Tue 25 Apr
On dit que tout à vient à point à qui sait attendre, mais je n’aurais pas cru que cela viendrait si vite. Ce matin, en arrivant au boulot, Bill était au téléphone avec Alan Silvestri dont il est l’orchestrateur officiel (comme je le précisais dans ce billet). Alan est particulièrement connu pour sa collaboration avec Robert Zemeckis : il a composé la musique de tous ses films, ce qui inclut la trilogie Retour vers le futur, Qui veut la peau de Roger Rabbit ?, Forrest Gump ou encore Contact.
Une fois raccroché, il vient me voir et me dit : “Si je te proposais de transcrire mes orchestrations quotidiennes pour Alan sous Sibelius, ça t’intéresserait ? Cela ferait partie de ton travail ici, et tu serais bien sûr crédité en tant que tel.” Un peu, mon neveu !
La raison pour laquelle il préfère me poser la question directement est que ses deux précédents assistants lui avaient répondu (en gros) : “Ça ne fait pas partie de mon boulot d’assistant technique, donc si je le fais je dois me faire payer en conséquence.” Il est bien évident que ce genre de comportement n’est pas trop apprécié dans le milieu – ce qui explique sans doute pourquoi ils ne travaillent plus pour lui. Si j’avais sorti ça à John lorsqu’il m’a proposé d’orchestrer Stay Alive et First Born, j’aurais été mis direct sur la liste noire des mecs qui pètent plus haut que leur cul (vous me passerez l’expression).
Je trouve assez dingue que des gens qui travaillent pour un mec comme Bill puissent répondre un truc pareil. Certaines personnes ne se rendent tout simplement pas compte de la chance qu’elles ont de bosser pour quelqu’un qui ne vous demande pas plus de sept heures de travail par jour, qui ne vous force pas à travailler le week-end, qui vous donne une pause déjeuner, et qui, par dessus tout ça, rémunère bien au dessus du taux horaire habituel.
Dès demain, Bill commence l’orchestration d’un composition d’Alan pour le parc Disneyland à Orlando (en Floride) : 15-20 minutes de musique d’ambiance pour une attraction.
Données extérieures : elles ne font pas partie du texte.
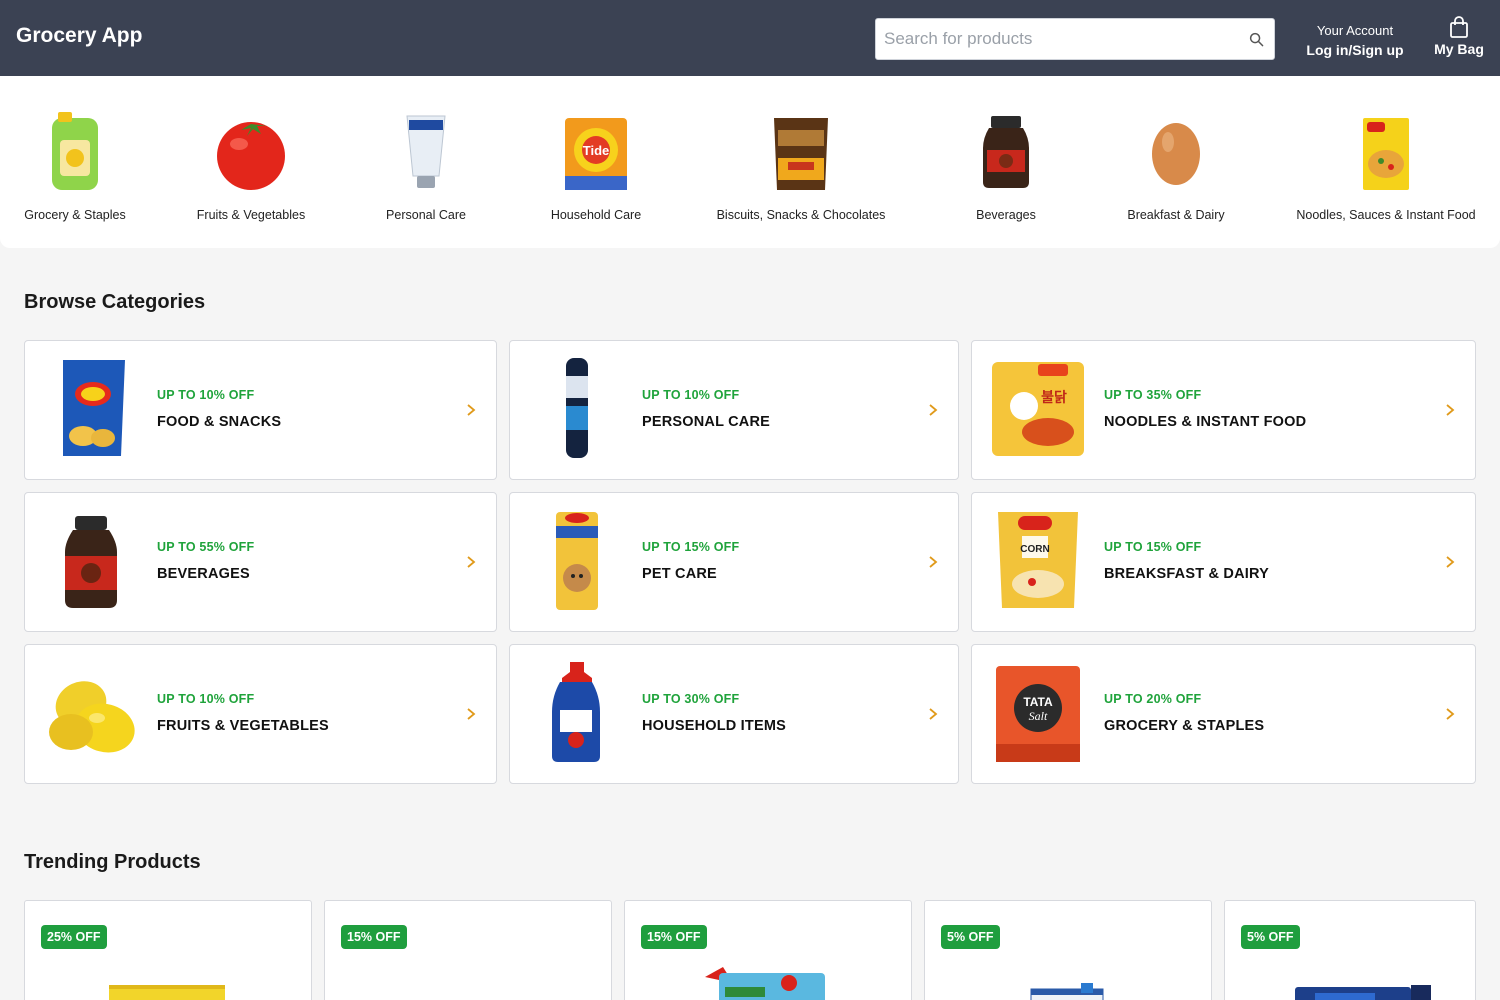 This screenshot has width=1500, height=1000. I want to click on account-caption: Your Account, so click(1355, 30).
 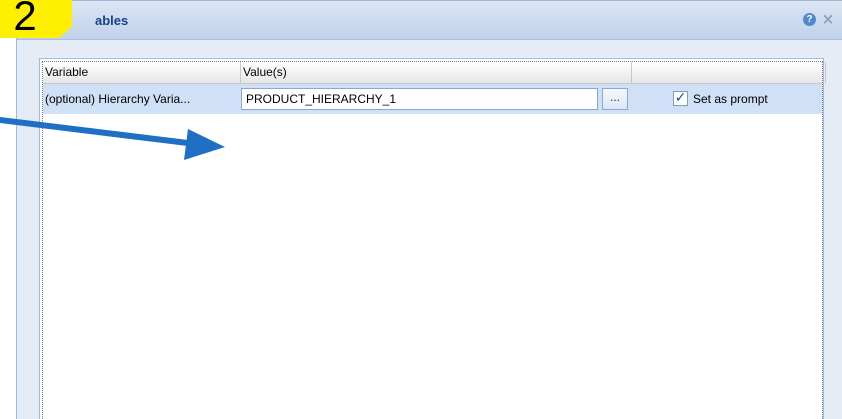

Ensuite commence un autre projet encore plus intéressant : le prochain film de Robert Zemeckis, Beowulf (non, il ne s’agit pas du film avec Christophe Lambert), dont la distribution aurait put être pire : Anthony Hopkins, Angelina Jolie, John Malkovich et Robin Wright-Penn.
Je suis vraiment excité à l’idée de travailler sur ces projets pour trois raisons. D’abord, car je respecte énormément Alan Silvestri : il fait partie des dix plus importants compositeurs à Hollywood, et il est très certainement responsable, avec John Williams et quelques autres, de ma passion pour la musique de film. Ensuite, car cela va me permettre de participer au processus d’orchestration. Même si je ne serai sans doute pas amené à “écrire” quoi que ce soit, je serai directement impliqué au jour le jour, ce qui sera sans doute une très bonne experience. Enfin, car après avoir fait mes preuves comme copiste, arrivera le moment de faire mes preuves comme orchestrateur. Puis comme chef d’orchestre. Puis comme compositeur.
Car ce n’est pas en refusant des jobs qu’on avance. Cela s’appelle avoir de la suite dans les idées. Ou de l’ambition, au choix.